** START OF INFORMATION PROVIDED **

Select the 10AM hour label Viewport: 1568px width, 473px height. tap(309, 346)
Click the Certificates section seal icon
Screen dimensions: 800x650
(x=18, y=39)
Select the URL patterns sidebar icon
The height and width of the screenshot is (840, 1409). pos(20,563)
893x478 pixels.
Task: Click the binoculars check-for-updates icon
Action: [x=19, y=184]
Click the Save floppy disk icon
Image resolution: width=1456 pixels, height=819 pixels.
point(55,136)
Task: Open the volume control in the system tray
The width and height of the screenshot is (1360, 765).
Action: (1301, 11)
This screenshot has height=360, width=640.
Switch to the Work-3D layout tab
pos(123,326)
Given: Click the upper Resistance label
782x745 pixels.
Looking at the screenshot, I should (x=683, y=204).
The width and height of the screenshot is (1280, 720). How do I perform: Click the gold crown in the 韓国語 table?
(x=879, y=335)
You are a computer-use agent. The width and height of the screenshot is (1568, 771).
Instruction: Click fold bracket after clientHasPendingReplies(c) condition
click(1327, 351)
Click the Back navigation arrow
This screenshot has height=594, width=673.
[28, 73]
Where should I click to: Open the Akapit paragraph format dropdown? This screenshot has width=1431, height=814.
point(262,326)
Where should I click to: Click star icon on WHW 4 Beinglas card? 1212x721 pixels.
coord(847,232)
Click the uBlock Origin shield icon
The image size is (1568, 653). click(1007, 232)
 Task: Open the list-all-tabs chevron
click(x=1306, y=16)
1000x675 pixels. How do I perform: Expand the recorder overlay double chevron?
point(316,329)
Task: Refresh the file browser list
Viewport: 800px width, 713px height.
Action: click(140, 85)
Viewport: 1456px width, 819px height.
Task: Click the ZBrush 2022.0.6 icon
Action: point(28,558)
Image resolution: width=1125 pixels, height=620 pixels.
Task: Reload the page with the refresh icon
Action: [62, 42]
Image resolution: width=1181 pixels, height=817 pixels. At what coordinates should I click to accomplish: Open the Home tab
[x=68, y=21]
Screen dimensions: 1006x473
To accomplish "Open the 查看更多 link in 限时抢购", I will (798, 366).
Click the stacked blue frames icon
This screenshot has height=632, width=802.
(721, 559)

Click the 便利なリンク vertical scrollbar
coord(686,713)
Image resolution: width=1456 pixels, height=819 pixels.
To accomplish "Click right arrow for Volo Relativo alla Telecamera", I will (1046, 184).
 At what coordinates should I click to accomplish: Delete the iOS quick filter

** END OF INFORMATION PROVIDED **

_WHAT THE TASK ASKS_.
Copy out every one of the records above, line for line and without changing anything.

_CORRECT RESULT_.
Select the 10AM hour label Viewport: 1568px width, 473px height. tap(309, 346)
Click the Certificates section seal icon
Screen dimensions: 800x650
(x=18, y=39)
Select the URL patterns sidebar icon
The height and width of the screenshot is (840, 1409). pos(20,563)
893x478 pixels.
Task: Click the binoculars check-for-updates icon
Action: [x=19, y=184]
Click the Save floppy disk icon
Image resolution: width=1456 pixels, height=819 pixels.
point(55,136)
Task: Open the volume control in the system tray
The width and height of the screenshot is (1360, 765).
Action: (1301, 11)
This screenshot has height=360, width=640.
Switch to the Work-3D layout tab
pos(123,326)
Given: Click the upper Resistance label
782x745 pixels.
Looking at the screenshot, I should (x=683, y=204).
The width and height of the screenshot is (1280, 720). How do I perform: Click the gold crown in the 韓国語 table?
(x=879, y=335)
You are a computer-use agent. The width and height of the screenshot is (1568, 771).
Instruction: Click fold bracket after clientHasPendingReplies(c) condition
click(1327, 351)
Click the Back navigation arrow
This screenshot has height=594, width=673.
[28, 73]
Where should I click to: Open the Akapit paragraph format dropdown? This screenshot has width=1431, height=814.
point(262,326)
Where should I click to: Click star icon on WHW 4 Beinglas card? 1212x721 pixels.
coord(847,232)
Click the uBlock Origin shield icon
The image size is (1568, 653). click(1007, 232)
 Task: Open the list-all-tabs chevron
click(x=1306, y=16)
1000x675 pixels. How do I perform: Expand the recorder overlay double chevron?
point(316,329)
Task: Refresh the file browser list
Viewport: 800px width, 713px height.
Action: click(140, 85)
Viewport: 1456px width, 819px height.
Task: Click the ZBrush 2022.0.6 icon
Action: point(28,558)
Image resolution: width=1125 pixels, height=620 pixels.
Task: Reload the page with the refresh icon
Action: [62, 42]
Image resolution: width=1181 pixels, height=817 pixels. At what coordinates should I click to accomplish: Open the Home tab
[x=68, y=21]
Screen dimensions: 1006x473
To accomplish "Open the 查看更多 link in 限时抢购", I will (798, 366).
Click the stacked blue frames icon
This screenshot has height=632, width=802.
(721, 559)

Click the 便利なリンク vertical scrollbar
coord(686,713)
Image resolution: width=1456 pixels, height=819 pixels.
To accomplish "Click right arrow for Volo Relativo alla Telecamera", I will (1046, 184).
 At what coordinates should I click to accomplish: Delete the iOS quick filter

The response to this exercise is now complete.